Before adding resistors or changing the coil ,why not change the spring. They are cheap at the hardware store.
My game is not clear coated but there is definitely a place where the ball always lands and is indicated in the finish of the playfield.
Cliff

Cliff does the ball get airborne coming out of the eject holes on your game?

#13 7 years ago

I ordered two new springs today from PBR. I'll let you know if they solve the problem.

#15 7 years ago

About 2 1/2 to 3 degrees

#17 7 years ago
Quoted from PinballAir:

That is pretty low.
I run them no less than 5 degrees.
Most of them I have higher so they play faster.
Did you change the spring when you rebuilt them ?
Did it launch the ball in the air before the clear coat ?
I would think that a new spring ( being tighter due to less fatigue) will launch it out harder.
It seems in looking at the mechanism that a softer spring would absorb more energy as the arm hits the ball.

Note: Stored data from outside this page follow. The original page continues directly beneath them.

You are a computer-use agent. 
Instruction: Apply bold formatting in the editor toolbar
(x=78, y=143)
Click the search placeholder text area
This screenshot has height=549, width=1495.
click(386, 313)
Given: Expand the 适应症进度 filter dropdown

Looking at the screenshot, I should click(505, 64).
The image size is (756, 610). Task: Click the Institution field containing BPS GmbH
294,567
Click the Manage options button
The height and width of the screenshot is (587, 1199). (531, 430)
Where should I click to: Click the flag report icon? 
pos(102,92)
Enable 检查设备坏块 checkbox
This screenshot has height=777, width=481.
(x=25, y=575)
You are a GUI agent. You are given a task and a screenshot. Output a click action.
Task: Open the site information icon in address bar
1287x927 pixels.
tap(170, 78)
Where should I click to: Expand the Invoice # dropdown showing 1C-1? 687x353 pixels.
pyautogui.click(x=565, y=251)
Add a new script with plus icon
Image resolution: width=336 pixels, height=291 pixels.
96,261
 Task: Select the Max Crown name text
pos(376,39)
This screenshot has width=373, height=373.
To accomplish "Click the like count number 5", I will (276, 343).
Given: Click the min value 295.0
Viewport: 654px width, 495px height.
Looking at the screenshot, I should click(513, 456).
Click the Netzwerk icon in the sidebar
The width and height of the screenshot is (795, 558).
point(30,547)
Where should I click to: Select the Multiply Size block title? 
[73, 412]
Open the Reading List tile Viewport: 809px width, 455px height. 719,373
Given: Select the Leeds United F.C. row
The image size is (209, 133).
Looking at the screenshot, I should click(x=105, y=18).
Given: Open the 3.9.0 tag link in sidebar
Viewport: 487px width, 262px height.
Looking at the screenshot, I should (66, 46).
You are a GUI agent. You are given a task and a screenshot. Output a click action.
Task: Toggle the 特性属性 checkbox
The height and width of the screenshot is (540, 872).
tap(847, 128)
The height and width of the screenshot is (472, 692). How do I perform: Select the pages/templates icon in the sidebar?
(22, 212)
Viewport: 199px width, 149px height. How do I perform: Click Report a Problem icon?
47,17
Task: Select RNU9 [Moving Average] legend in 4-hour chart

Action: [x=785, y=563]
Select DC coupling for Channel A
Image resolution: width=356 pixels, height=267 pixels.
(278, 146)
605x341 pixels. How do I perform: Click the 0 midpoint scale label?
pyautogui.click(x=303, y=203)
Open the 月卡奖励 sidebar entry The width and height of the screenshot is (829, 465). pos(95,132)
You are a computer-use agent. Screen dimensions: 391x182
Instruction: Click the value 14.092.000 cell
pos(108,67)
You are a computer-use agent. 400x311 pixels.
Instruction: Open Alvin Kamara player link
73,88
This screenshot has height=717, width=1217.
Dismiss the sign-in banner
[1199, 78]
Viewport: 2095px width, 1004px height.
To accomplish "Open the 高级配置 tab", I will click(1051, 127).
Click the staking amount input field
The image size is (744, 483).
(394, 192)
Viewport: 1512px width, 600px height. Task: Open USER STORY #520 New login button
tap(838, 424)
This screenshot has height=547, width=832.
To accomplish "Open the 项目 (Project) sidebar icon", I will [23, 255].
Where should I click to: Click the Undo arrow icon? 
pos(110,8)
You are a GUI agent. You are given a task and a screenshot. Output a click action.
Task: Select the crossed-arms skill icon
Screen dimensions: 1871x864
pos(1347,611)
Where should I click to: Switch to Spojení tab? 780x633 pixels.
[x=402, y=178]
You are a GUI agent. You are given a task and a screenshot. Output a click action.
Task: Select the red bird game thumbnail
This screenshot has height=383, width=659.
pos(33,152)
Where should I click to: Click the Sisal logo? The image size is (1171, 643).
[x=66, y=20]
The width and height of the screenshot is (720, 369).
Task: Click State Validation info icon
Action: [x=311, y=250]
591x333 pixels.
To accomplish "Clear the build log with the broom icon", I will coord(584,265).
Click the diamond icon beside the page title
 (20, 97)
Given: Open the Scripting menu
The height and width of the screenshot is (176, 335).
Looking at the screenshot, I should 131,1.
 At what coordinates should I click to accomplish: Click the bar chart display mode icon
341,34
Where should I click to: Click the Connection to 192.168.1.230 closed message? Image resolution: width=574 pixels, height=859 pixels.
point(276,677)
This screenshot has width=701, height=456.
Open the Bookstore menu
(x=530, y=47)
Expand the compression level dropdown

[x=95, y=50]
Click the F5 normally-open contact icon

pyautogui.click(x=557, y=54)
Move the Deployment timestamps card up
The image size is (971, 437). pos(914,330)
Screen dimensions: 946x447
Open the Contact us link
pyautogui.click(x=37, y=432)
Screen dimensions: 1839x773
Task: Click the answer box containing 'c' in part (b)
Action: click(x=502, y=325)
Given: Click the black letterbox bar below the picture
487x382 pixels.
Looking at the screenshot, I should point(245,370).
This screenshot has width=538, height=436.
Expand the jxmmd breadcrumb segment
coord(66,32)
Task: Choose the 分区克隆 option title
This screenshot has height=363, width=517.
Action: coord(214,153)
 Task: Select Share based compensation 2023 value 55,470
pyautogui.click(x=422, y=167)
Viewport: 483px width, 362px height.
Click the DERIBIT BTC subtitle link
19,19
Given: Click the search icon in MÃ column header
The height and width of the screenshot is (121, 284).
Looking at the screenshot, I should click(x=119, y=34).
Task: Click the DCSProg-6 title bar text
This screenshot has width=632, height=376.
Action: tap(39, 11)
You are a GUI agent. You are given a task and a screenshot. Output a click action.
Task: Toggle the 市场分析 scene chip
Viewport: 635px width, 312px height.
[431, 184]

I changed the plastic cup, plunger with the attached link and the spring that goes on the plunger. I ordered the spring that goes on the mechanism and will change it next. I'm not sure if the ball was being launched in the air before I did the clear coat. I only had the game for a month before I took it apart. I can say that there were no dimples before I did the clear coat. We played some tonight and the left side is way more of a problem than the right. The ball hit the glass several times coming out of the left hole. I think the ball is occasionally getting air on the right side, but not very high or often. I have minor dimples on that side and a ton on the left side. I started to look at score motor switches and the relay tonight after playing and will test my results tomorrow. I hope I find it soon.

#20 7 years ago

I got the new springs from PBR and replaced them, but that made no difference. I then installed all the old parts in the left side and have played like that for several nights. The eject mechanism is definitely weaker with the old parts. The ball still pops out of the cup, but not as far or as high as before. I compared the parts as I replaced them and they appeared to be exactly the same except for the sleeve. The new one is plastic instead of metal. I think I'll try installing the metal sleeve on the right side to see if that makes a difference. I also measured the voltage at the transformer and have 28.8 instead of the 24 stated on the label. I'm going to call PBR to ask if there is a way to decrease the voltage. HI tap is over 30 volts.

#21 7 years ago

I spoke to Steve at PBR today He is sending me two weaker coils.

1 month later
#25 7 years ago

I installed the weaker coils from PBR and that solved the problem. Now the ball comes out of the hole much slower and rolls to the flipper instead of being launched into the air. Steve Young knows his stuff.

#27 7 years ago

No I had the correct original coils. PBR sold me weaker coils that work better.